* _Quoted passage_:
- - -

Another mechanism involves tissue transglutaminase (tTG) — an enzyme that is attacked by antibodies in people with celiac disease (via a study published in a 2013 edition of Schizophrenia Bulletin). A positive blood test for tTG is suggestive of celiac disease. A structurally similar form of tissue transglutaminase called transglutaminase 6 (tTG6) is found primarily in the brain and nervous system. The presence in the blood of antibodies against this enzyme is a marker of gluten ataxia and neuroinflammation. This suggests that tTG6 triggers a gluten-related autoimmune attack leading to neuroinflammation, just as tissue transglutaminase provokes autoimmune-directed intestinal inflammation.

- - -

* _Listed entries_:
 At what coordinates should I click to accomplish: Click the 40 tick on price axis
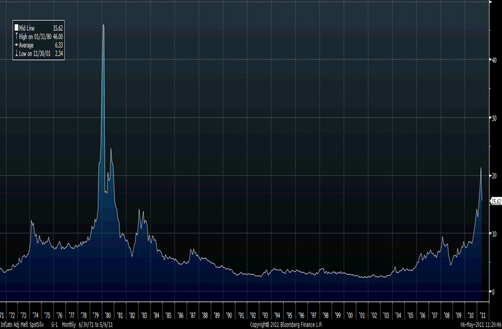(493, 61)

- - -

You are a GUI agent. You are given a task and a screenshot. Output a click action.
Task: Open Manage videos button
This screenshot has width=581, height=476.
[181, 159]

- - -

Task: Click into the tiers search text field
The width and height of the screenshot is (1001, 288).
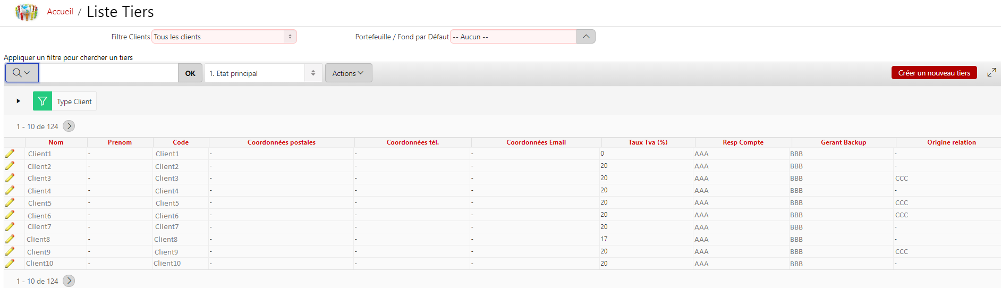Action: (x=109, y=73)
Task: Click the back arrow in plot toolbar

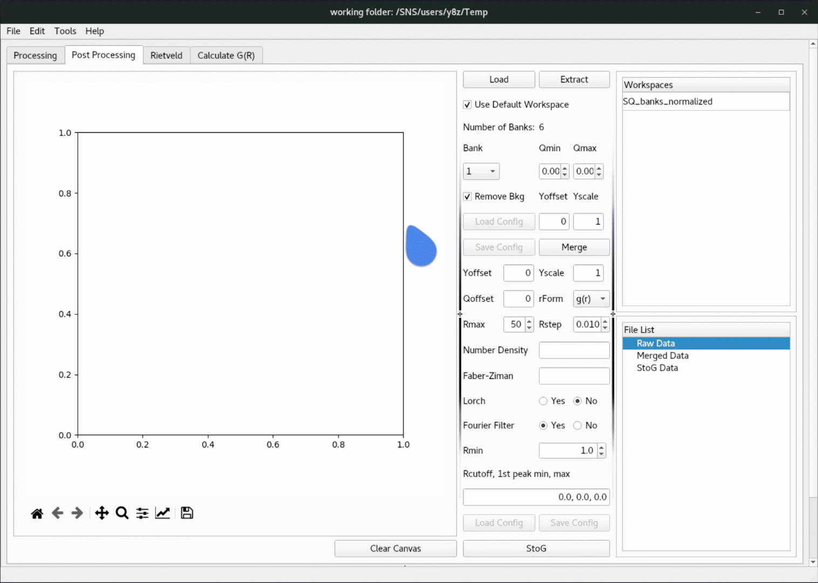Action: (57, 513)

- - -

* _Parts of the exercise_:
a. List every disease or kind of inflammation that the passage about tissue transglutaminase names.
b. According to the passage about tissue transglutaminase, where is transglutaminase 6 mainly found?

* _Your written answers_:
a.
- Celiac disease
- Gluten ataxia
- Neuroinflammation
- Intestinal inflammation

b. Primarily in the brain and nervous system.